* **Textauszug**

──────────────────────────────

Ticker Japan 26.März: Strahlen-"Zertifikate" für Menschen

EU-Kommissarin fordert Echtzeit-Informationen zur Strahlenbelastung in Japan. Wachsende Unzufriedenheit mit Behörden. Notunterkünfte verlangen Strahlentest-Nachweise.

Wie hoch ist die Strahlung wirklich? Die Regierung könnte besser informieren, sagt unter anderem die EU-Kommissarin. Bild: dpa

15:47 Uhr: Schilder an Notunterkünften: "Diejenigen, die sich nicht Strahlenprüfungen unterzogen haben, dürfen nicht rein."

In Japan mischt sich in die Furcht vor radioaktiver Verstrahlung zunehmend Unmut über den Mangel an genauen Informationen. Bürgermeister von Gemeinden klagen darüber, dass die Behörden und Japans Medien nach dem Bekanntwerden erhöhter Werte keine weiteren Informationen bereitstellen und die Menschen über die tatsächliche Gefahrenlage im Unklaren lassen. Als Folge werden die Beteuerungen der Behörden, die Strahlen stellten keine unmittelbare Gefahr für die Bevölkerung dar, zunehmend angezweifelt. Um dem Volk die wachsende Sorge zu nehmen, fordern Experten mehr konkrete und laufend aktualisierte Informationen über die Strahlenbelastungen.

Die Furcht vor möglicher radioaktiver Verseuchung geht soweit, dass einige Notunterkünfte von Flüchtlingen Nachweise verlangen, dass sie sich auf Strahlen haben untersuchen lassen. Ärzte hatten laut japanischen Medien begonnen, "Zertifikate" für Menschen auszustellen, die auf Strahlen untersucht und für problemfrei befunden wurden. In einem Notlager, das Flüchtlinge aus der 20-Kilometer-Zone um das havarierte Kraftwerk in Fukushima aufnimmt, wurde laut Medien ein Schild am Eingang aufgestellt mit der Aufschrift: "Diejenigen, die sich nicht Strahlenprüfungen unterzogen haben, dürfen nicht rein."

Das bestätigte auch Hiroyuki Hayashi, ein mit Strahlenuntersuchungen beauftragter Arzt, gegenüber der japanischen Nachrichtenagentur Kyodo: "Wir haben eine steigende Zahl von Fällen festgestellt, wo Bewohner aus den von der Regierung verordneten Evakuierungsgebieten der Zutritt (zu Flüchtlingslagern) verwehrt wurde".

──────────────────────────────

* **Inhalt des Datensatzes**
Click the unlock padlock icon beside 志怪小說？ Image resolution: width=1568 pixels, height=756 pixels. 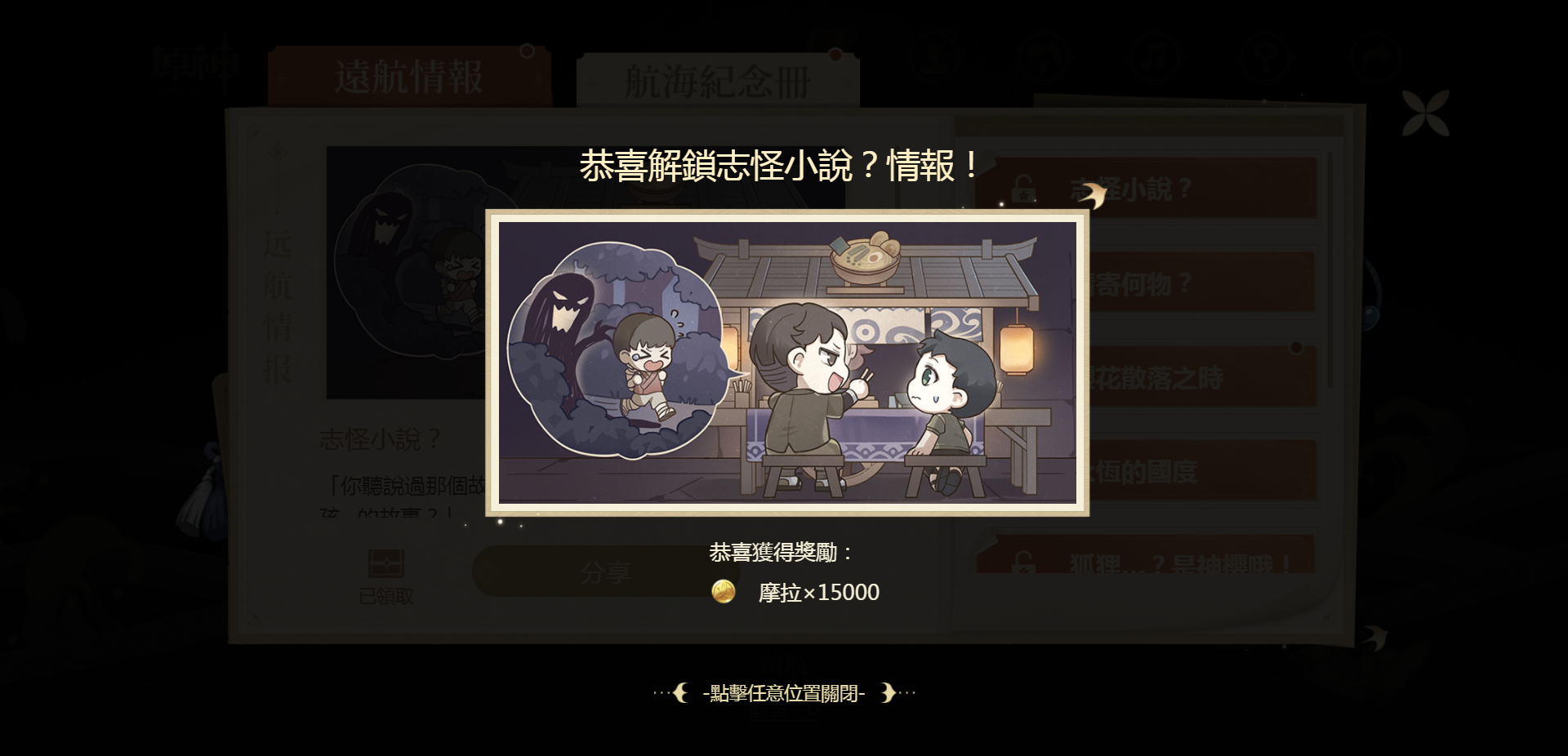pyautogui.click(x=1023, y=189)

──────────────────────────────

* **Fragen zum Material**
a – Beantworte zum Textauszug über Strahlentests in Japan diese Fragen:
(i) Wer fordert Echtzeit-Informationen zur Strahlenbelastung in Japan?
(ii) Was stellten Ärzte laut japanischen Medien für Menschen aus, die auf Strahlen untersucht und für problemfrei befunden wurden?
(iii) Gegenüber welcher Nachrichtenagentur äußerte sich Hiroyuki Hayashi?
b – Übersetze diesen Satz aus dem Textauszug ins Englische: »Ärzte hatten laut japanischen Medien begonnen, "Zertifikate" für Menschen auszustellen, die auf Strahlen untersucht und für problemfrei befunden wurden.«
c – Gib aus dem Textauszug den Teil wörtlich wieder, der mit den Worten „In Japan mischt“ beginnt und mit „über die Strahlenbelastungen.“ endet.
Die Auflistung hat mit dem Textauszug nichts zu tun.

* **Antworten je Aufgabe**
a –
(i) Die EU-Kommissarin.
(ii) „Zertifikate“.
(iii) Gegenüber der japanischen Nachrichtenagentur Kyodo.

b – According to Japanese media, doctors had begun issuing "certificates" to people who had been examined for radiation and found to be free of problems.

c –
In Japan mischt sich in die Furcht vor radioaktiver Verstrahlung zunehmend Unmut über den Mangel an genauen Informationen. Bürgermeister von Gemeinden klagen darüber, dass die Behörden und Japans Medien nach dem Bekanntwerden erhöhter Werte keine weiteren Informationen bereitstellen und die Menschen über die tatsächliche Gefahrenlage im Unklaren lassen. Als Folge werden die Beteuerungen der Behörden, die Strahlen stellten keine unmittelbare Gefahr für die Bevölkerung dar, zunehmend angezweifelt. Um dem Volk die wachsende Sorge zu nehmen, fordern Experten mehr konkrete und laufend aktualisierte Informationen über die Strahlenbelastungen.